Olayın bir başka yönü de yaşadığını iddia ettiği olayları savcılık ve yargı mercilerine taşımaması ve yargı mercilerine taşınmayan takibi şikayete bağlı anlatımlarının Ergenekon savcıları tarafından dosyadan tefrik edilmeyip, kişilerin kişisel hayatlarına ilişkin iddiaların dinleme kayıtlarından yok edilmesi gerekmesine rağmen, tüm görüşme ve soruşturma bilgilerinin basına servis edilmesidir. Böylece senaryonun uygulanarak piyasaya sürülmesi tamamlanmış olmaktadır.
Davalının iddiaları hiçbir şekilde gerçeği yansıtmadığı gibi, Sayın Deniz Baykal hedef alınarak CHP içerisinde kavga çıkartılmasından siyasi olarak nemalanacak olanlar da bellidir. Davalı, bu olayda kullanılmıştır.''
Dilekçede, Bayraktar'ın iftirasının basında manşetten verildiği vurgulanarak, ''Esasen Bayraktar da gazeteci olduğunu iddia etmesi nedeniyle böyle bir iftiranın manşetlere taşınacağını çok iyi bilmektedir. Bayraktar, kasten, bilinçli olarak Sayın Baykal'ı hedef almış ve birilerinin yazdığı senaryoya sonuna kadar sadık kalarak, rolünü çok iyi oynamıştır'' denildi.
-''İFTİRALARINI İSPAT ETME OLANAĞI''-
''Deniz Baykal'ın, Bayraktar'a beyanlarını ve iftiralarını bu davayı açarak ispat etme olanağı tanıdığı'' kaydedilen dilekçede, ''Bayraktar, elle ve ağızla tacize uğradığını ispat etmek zorundadır'' ifadesi kullanıldı.
Baykal'ın Türk siyasetindeki yeri ve konumu, Bayraktar'ın kendi ifadesiyle Türkiye'nin en başarılı gazetecilerinden biri olduğu, Ankara'nın en lüks semtlerinde yaşayıp paraya ihtiyacı olmadığı, hakaret ve iftira içeren beyanlarının günlerdir manşetlerden verildiği ve canlı yayınlarda saatlerce bu konu üzerinde açıklamalar yaptığı dikkate alındığında, talep edilen 20 bin liralık manevi tazminat miktarının fahiş olmadığına da dilekçede yer verildi.
-AVUKAT YILMAZ'IN AÇIKLAMASI-
Baykal'ın avukatı Muzaffer Yılmaz, yaptığı yazılı açıklamada, ''Bayraktar'ın, gazeteci kimliğini kullanarak, Türk siyasi hayatının en önemli unsurlarından olan müvekkili Baykal'a çok çirkin bir iftira attığını'' öne sürdü.
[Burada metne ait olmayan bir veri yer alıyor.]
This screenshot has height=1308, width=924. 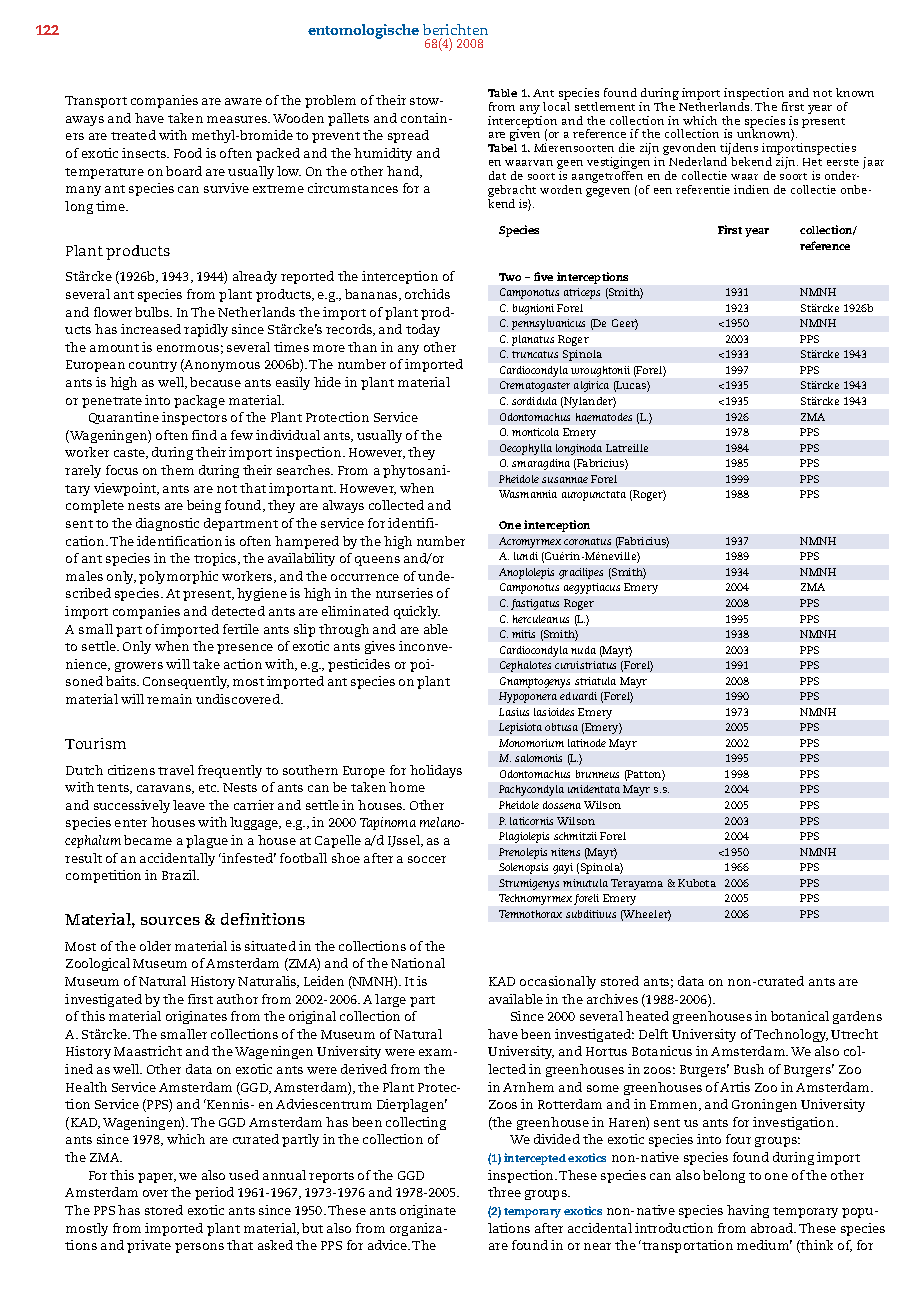 I want to click on being, so click(x=204, y=506).
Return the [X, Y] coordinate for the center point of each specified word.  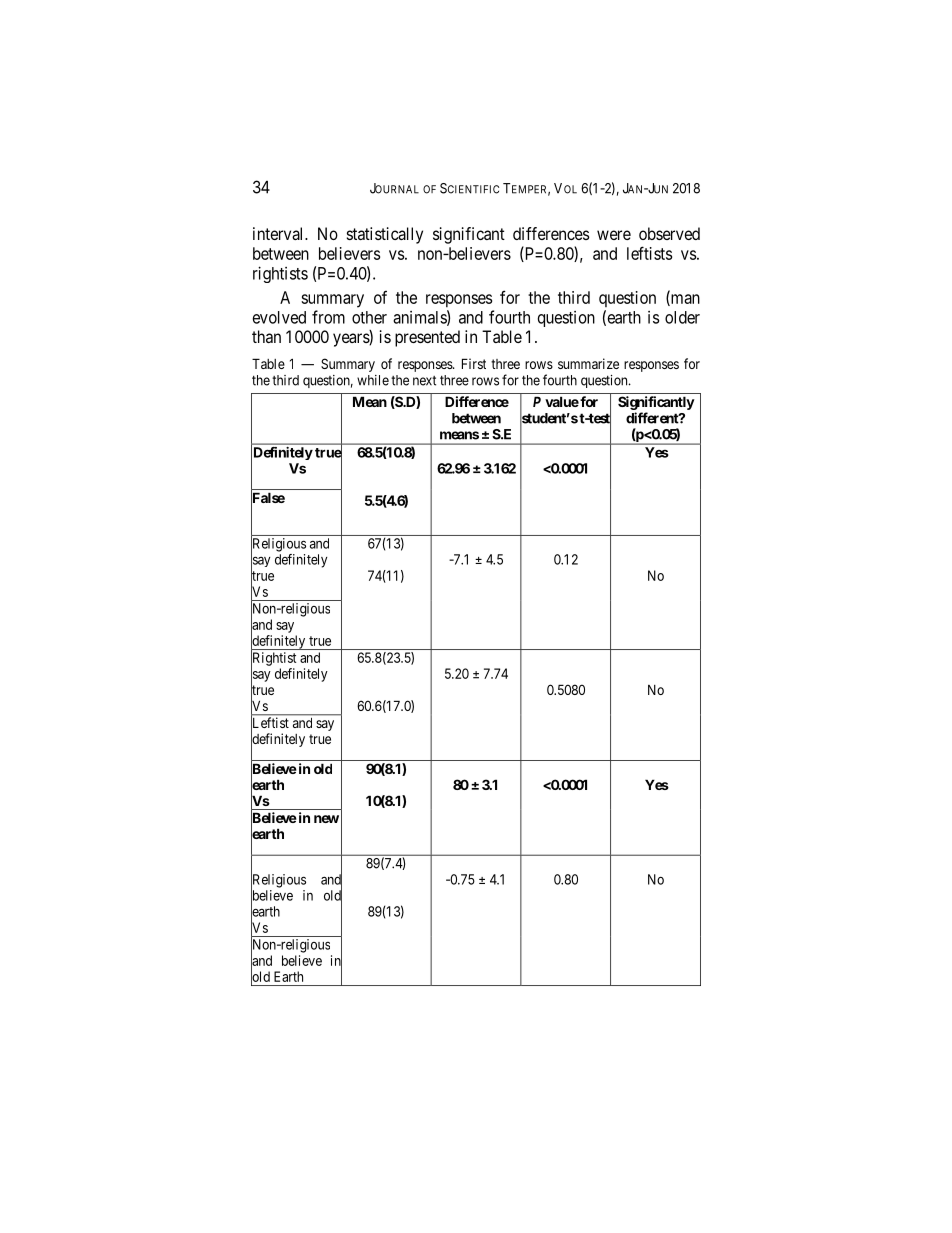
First [474, 363]
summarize [588, 363]
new [326, 819]
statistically [385, 235]
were [614, 235]
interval [279, 233]
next [424, 381]
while [373, 380]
Baykal'ın, özel ve siyasi yaşamı boyunca Türkiye'ye ve CHP'ye faydalı olmayı birinci öncelik olarak gördüğünü belirten Yılmaz, müvekkilinin, bugüne kadar böylesine çirkin bir iftiraya maruz kalmadığını kaydetti.
Yılmaz, ''Bayraktar; kasten, bilinçli olarak müvekkili hedef almış ve birilerinin yazdığı senaryoya sonuna kadar sadık kalarak, rolünü çok iyi oynamıştır. Sayın Baykal, sözde gazeteci bayana beyanlarını ve iftiralarını bugün açmış olduğumuz 20 bin liralık manevi tazminat davasında ispat etme olanağı tanımaktadır'' ifadelerini kullandı.